• **EXERCISE REQUIREMENTS**
Return exactly the run of lines that begins at the line containing "Given: Click the GB badge on the number plate" and ends at the last line of the material below; pictures stay out.

• **SUPPLIED MATERIAL**
Content starts

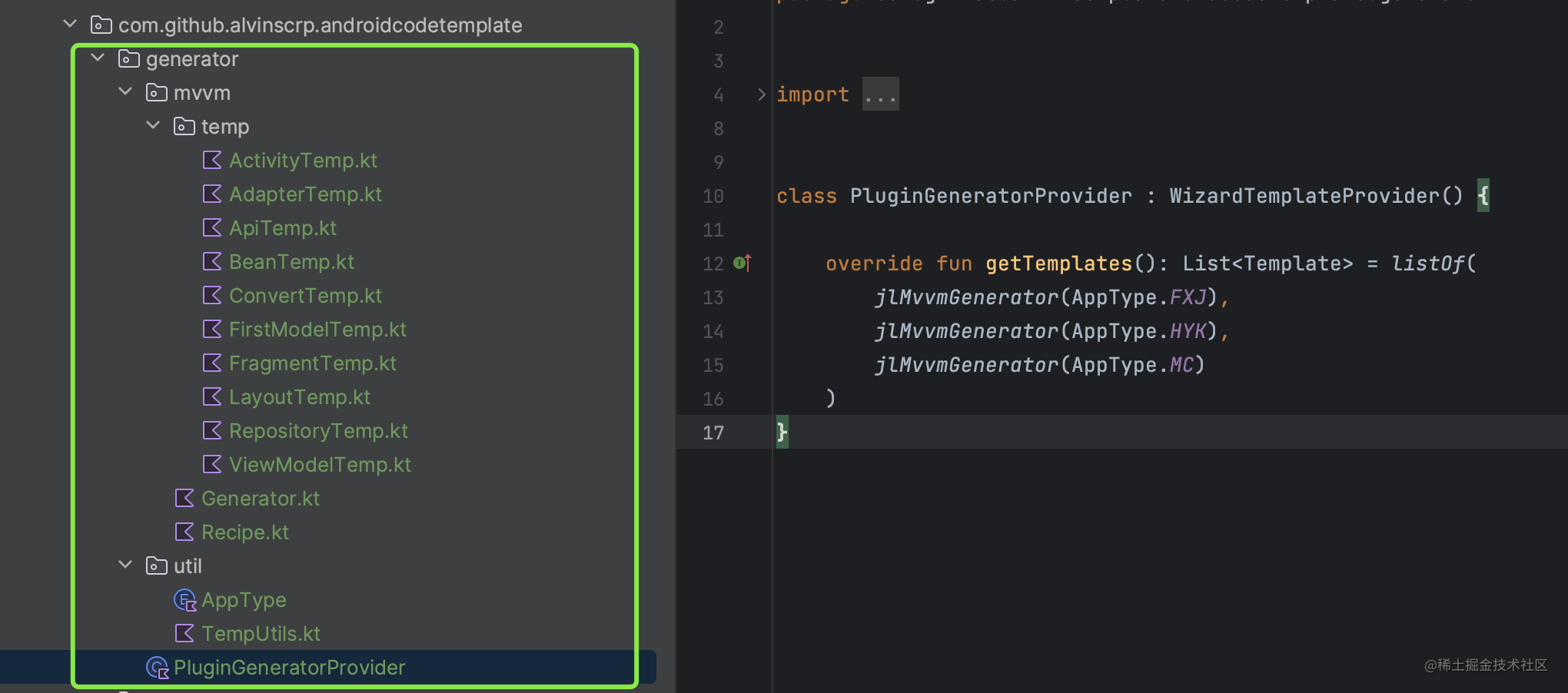Click the PluginGeneratorProvider class icon
This screenshot has width=1568, height=693.
pyautogui.click(x=158, y=668)
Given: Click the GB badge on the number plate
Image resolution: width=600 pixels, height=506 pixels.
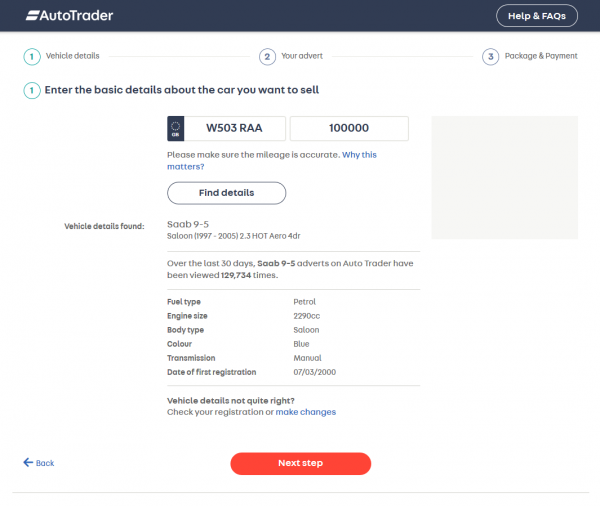Looking at the screenshot, I should [x=176, y=128].
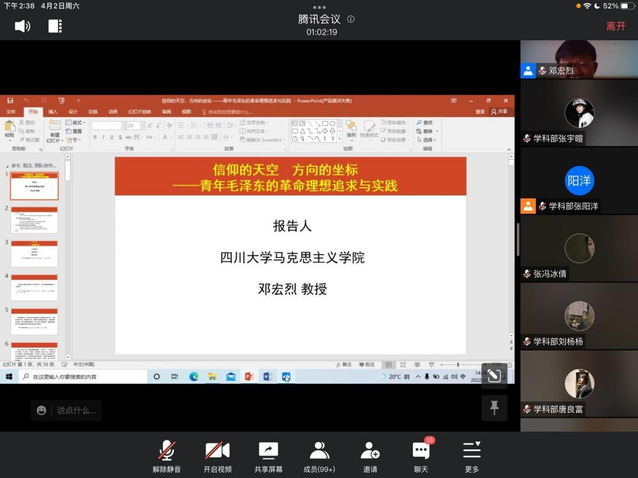Switch view with the layout icon
The height and width of the screenshot is (478, 638).
(x=55, y=26)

Content ends

• **SOLVED EXERCISE**
Given: Click the GB badge on the number plate
Image resolution: width=600 pixels, height=506 pixels.
Looking at the screenshot, I should [x=176, y=128].
Switch view with the layout icon
The height and width of the screenshot is (478, 638).
(x=55, y=26)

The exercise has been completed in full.